- [Work required]: After finding "Instruction: Click the" in a line below, print that line and the rest of the lines exactly, leaving out all pictures.

(Collected data)
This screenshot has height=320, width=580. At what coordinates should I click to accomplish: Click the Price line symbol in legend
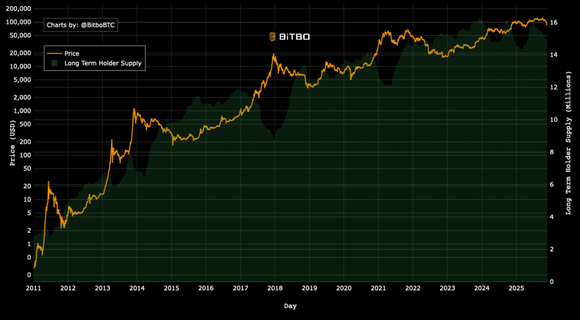click(x=55, y=53)
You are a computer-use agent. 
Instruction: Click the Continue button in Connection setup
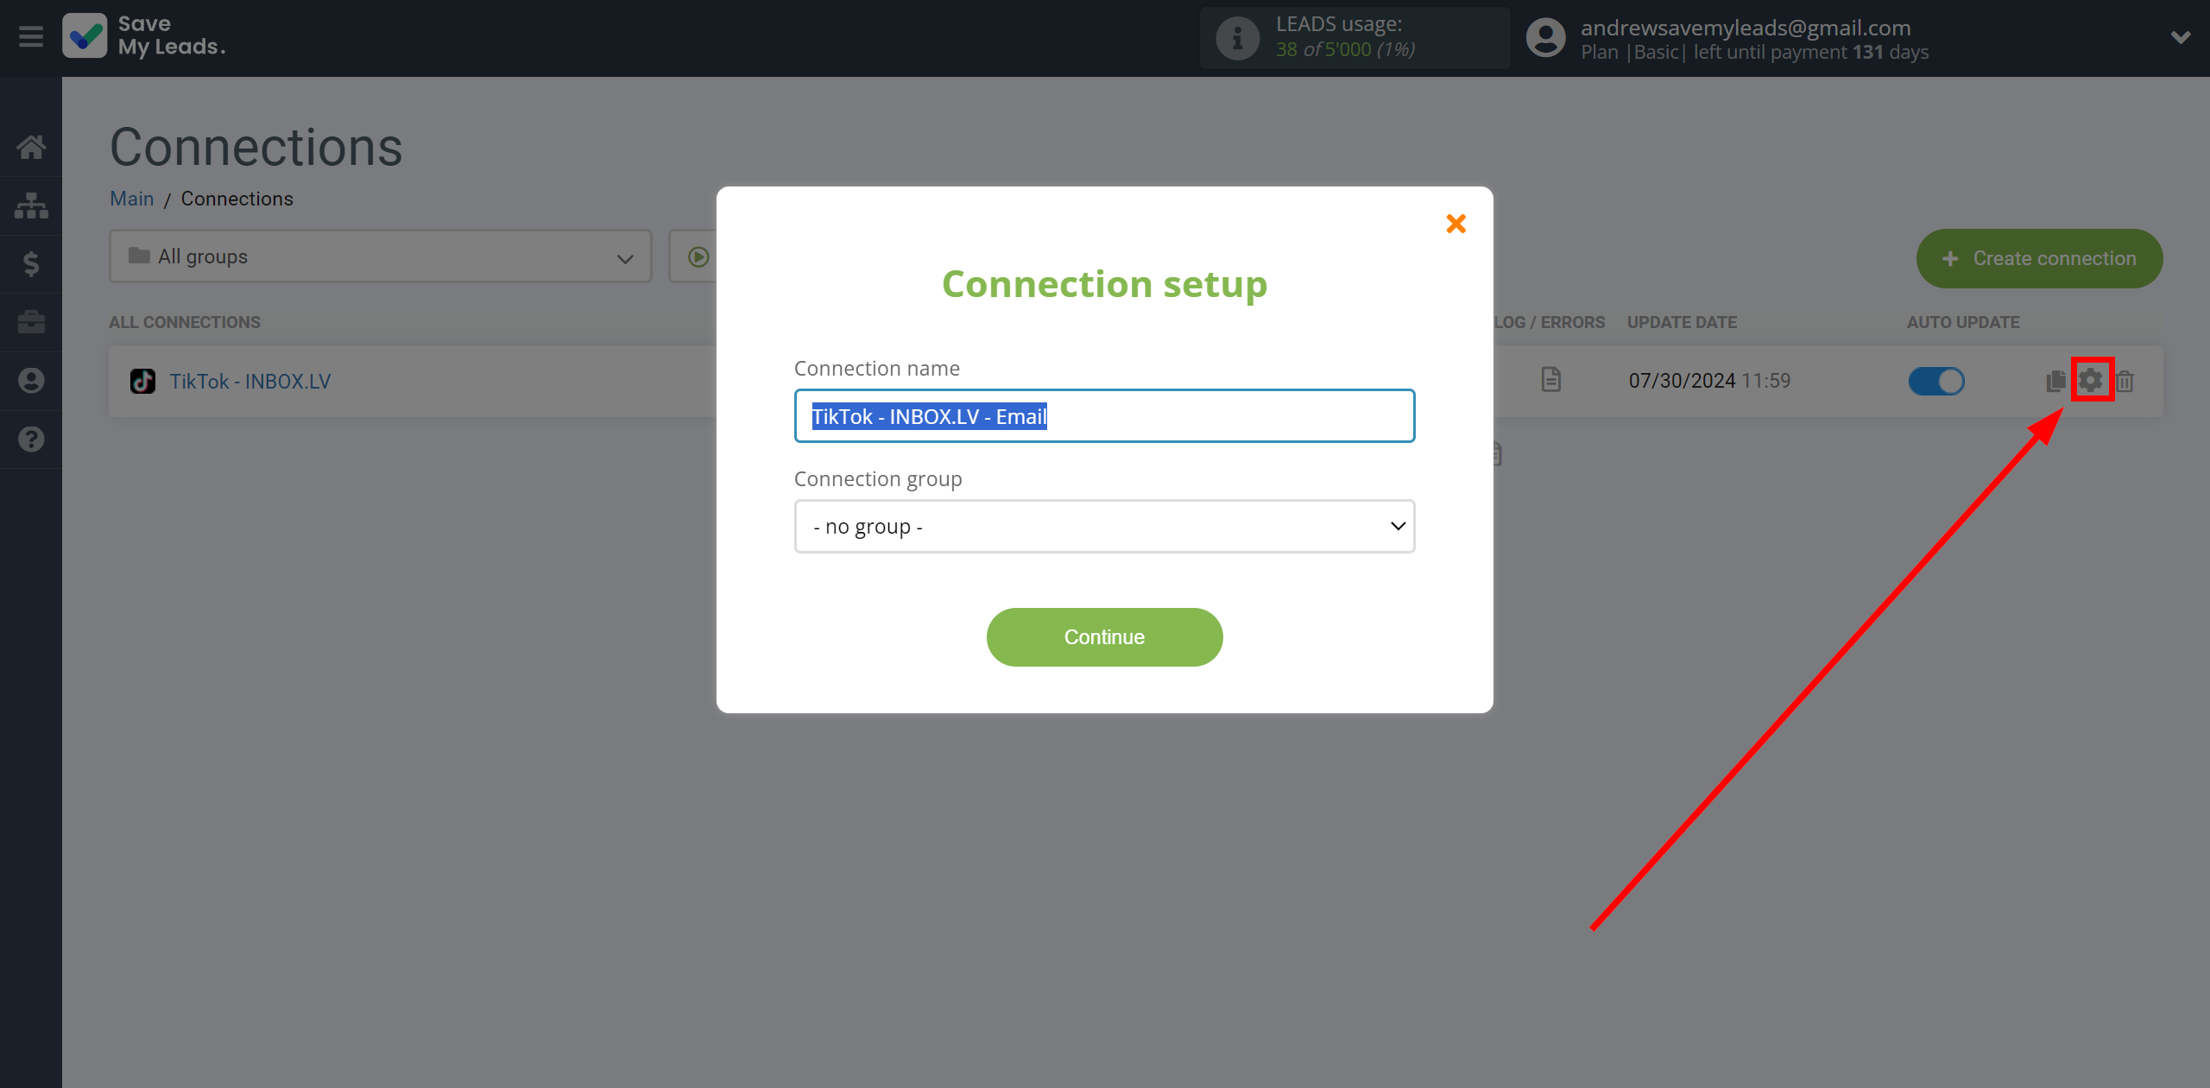(1103, 637)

- [Exercise output]:
Instruction: Click the Continue button in Connection setup
(1103, 637)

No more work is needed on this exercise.